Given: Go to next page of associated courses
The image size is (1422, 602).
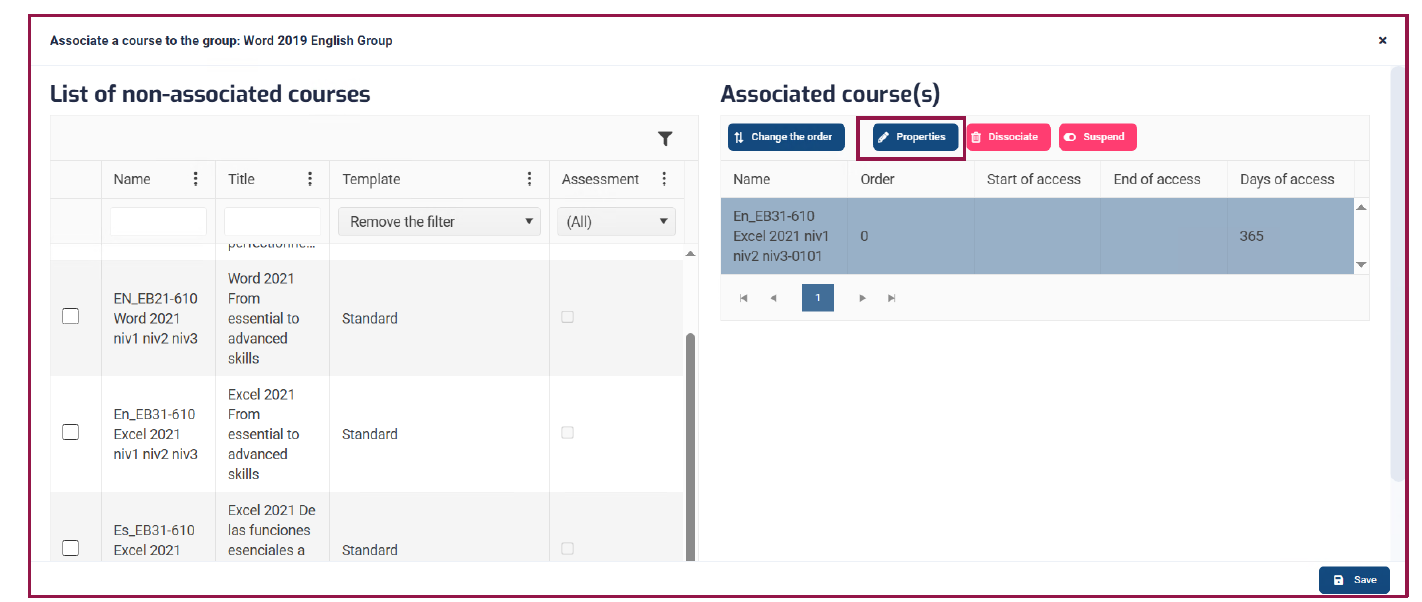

════

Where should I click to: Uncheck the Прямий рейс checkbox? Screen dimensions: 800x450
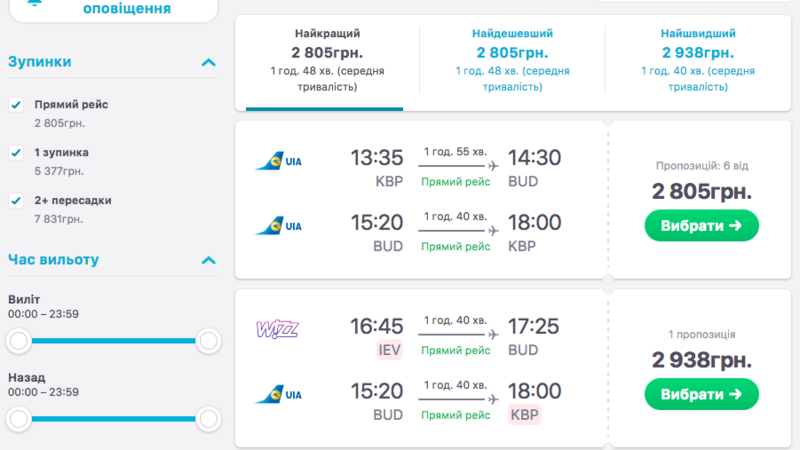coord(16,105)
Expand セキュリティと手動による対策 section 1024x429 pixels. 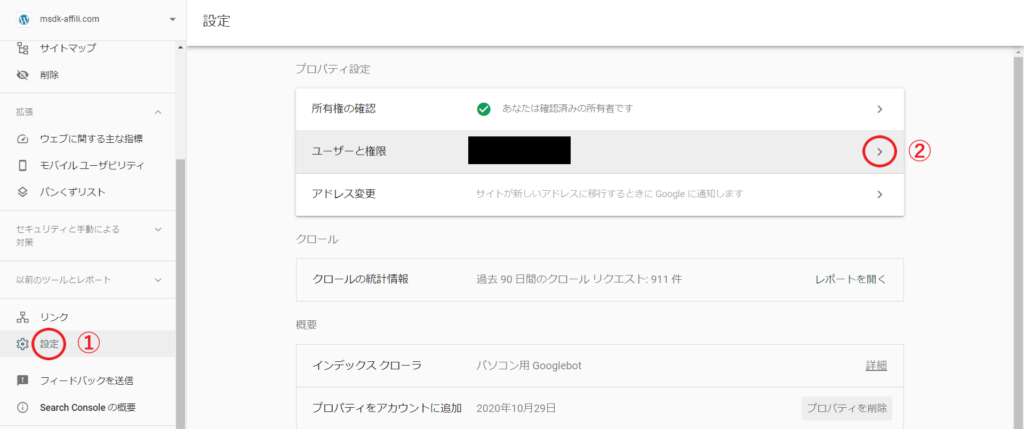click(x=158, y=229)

════

Output exactly the lines of the material above from the one containing "Given: Go to next page of associated courses" up to and including the one containing "The image size is (1422, 602).".

▶ **REPLY**:
Given: Go to next page of associated courses
The image size is (1422, 602).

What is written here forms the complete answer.